= WHAT TO PRODUCE =
Where in the data does the word "computer" appear? Find those lines and copy them.

START RECORDS FOR THE TASK

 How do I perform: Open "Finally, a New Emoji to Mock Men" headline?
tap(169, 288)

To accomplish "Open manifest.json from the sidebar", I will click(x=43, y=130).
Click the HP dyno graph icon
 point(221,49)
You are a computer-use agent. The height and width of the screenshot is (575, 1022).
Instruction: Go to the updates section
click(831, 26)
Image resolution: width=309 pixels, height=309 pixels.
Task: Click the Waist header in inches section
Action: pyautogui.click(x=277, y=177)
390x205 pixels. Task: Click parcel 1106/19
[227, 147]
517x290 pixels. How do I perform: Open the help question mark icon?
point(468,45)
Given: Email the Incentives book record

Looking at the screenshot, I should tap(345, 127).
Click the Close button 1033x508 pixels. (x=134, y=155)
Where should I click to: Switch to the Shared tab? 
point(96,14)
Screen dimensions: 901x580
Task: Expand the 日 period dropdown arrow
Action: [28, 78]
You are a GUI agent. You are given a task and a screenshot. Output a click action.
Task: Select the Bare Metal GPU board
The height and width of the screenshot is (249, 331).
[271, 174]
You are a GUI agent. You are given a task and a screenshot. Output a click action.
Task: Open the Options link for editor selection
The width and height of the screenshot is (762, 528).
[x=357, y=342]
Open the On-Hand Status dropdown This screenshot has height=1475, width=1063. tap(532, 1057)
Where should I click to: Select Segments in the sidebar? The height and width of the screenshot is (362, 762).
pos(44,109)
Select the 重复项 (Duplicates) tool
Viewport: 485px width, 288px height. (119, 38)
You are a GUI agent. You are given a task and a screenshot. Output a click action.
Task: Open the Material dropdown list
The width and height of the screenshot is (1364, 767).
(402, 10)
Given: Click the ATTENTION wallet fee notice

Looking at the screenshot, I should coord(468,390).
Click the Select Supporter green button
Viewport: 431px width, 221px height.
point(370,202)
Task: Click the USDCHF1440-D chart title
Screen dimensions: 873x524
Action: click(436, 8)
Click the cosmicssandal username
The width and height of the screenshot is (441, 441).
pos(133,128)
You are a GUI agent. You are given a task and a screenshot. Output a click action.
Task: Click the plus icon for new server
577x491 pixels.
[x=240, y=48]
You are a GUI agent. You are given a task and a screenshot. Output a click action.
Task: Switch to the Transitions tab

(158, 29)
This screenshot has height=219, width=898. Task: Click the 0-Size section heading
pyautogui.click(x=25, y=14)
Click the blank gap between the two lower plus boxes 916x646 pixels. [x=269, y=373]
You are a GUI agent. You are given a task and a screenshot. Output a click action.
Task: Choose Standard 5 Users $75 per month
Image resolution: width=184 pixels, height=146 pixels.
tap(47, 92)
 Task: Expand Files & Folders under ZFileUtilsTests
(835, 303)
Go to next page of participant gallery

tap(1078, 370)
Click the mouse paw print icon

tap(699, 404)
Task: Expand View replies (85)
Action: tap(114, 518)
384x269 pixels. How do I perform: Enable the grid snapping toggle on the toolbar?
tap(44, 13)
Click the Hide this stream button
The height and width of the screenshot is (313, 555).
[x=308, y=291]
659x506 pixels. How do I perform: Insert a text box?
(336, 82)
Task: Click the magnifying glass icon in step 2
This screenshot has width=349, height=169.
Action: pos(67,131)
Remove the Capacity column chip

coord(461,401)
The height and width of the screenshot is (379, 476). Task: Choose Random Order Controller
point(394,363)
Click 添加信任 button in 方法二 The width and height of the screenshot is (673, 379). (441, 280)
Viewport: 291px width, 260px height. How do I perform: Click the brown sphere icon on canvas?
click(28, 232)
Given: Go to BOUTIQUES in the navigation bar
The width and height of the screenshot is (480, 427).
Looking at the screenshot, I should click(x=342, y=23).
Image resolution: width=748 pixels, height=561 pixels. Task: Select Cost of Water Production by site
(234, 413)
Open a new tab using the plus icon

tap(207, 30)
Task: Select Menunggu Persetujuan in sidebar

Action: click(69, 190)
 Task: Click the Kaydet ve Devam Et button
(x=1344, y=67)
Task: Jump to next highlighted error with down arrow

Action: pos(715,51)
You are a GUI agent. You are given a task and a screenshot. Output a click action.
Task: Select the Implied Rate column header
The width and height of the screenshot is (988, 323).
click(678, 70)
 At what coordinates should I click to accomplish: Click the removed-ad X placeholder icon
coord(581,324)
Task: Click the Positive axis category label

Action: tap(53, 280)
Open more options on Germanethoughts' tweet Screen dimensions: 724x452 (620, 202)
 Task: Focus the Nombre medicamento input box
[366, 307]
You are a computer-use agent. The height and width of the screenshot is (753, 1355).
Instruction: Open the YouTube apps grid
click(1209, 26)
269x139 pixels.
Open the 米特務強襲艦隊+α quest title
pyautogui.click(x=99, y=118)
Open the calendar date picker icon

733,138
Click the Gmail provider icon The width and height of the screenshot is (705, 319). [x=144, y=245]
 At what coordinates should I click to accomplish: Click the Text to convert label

END RECORDS FOR THE TASK

= WORKED SOLUTION =
You are a computer-use agent. The height and width of the screenshot is (575, 1022).
You are a computer-use agent. The height and width of the screenshot is (753, 1355).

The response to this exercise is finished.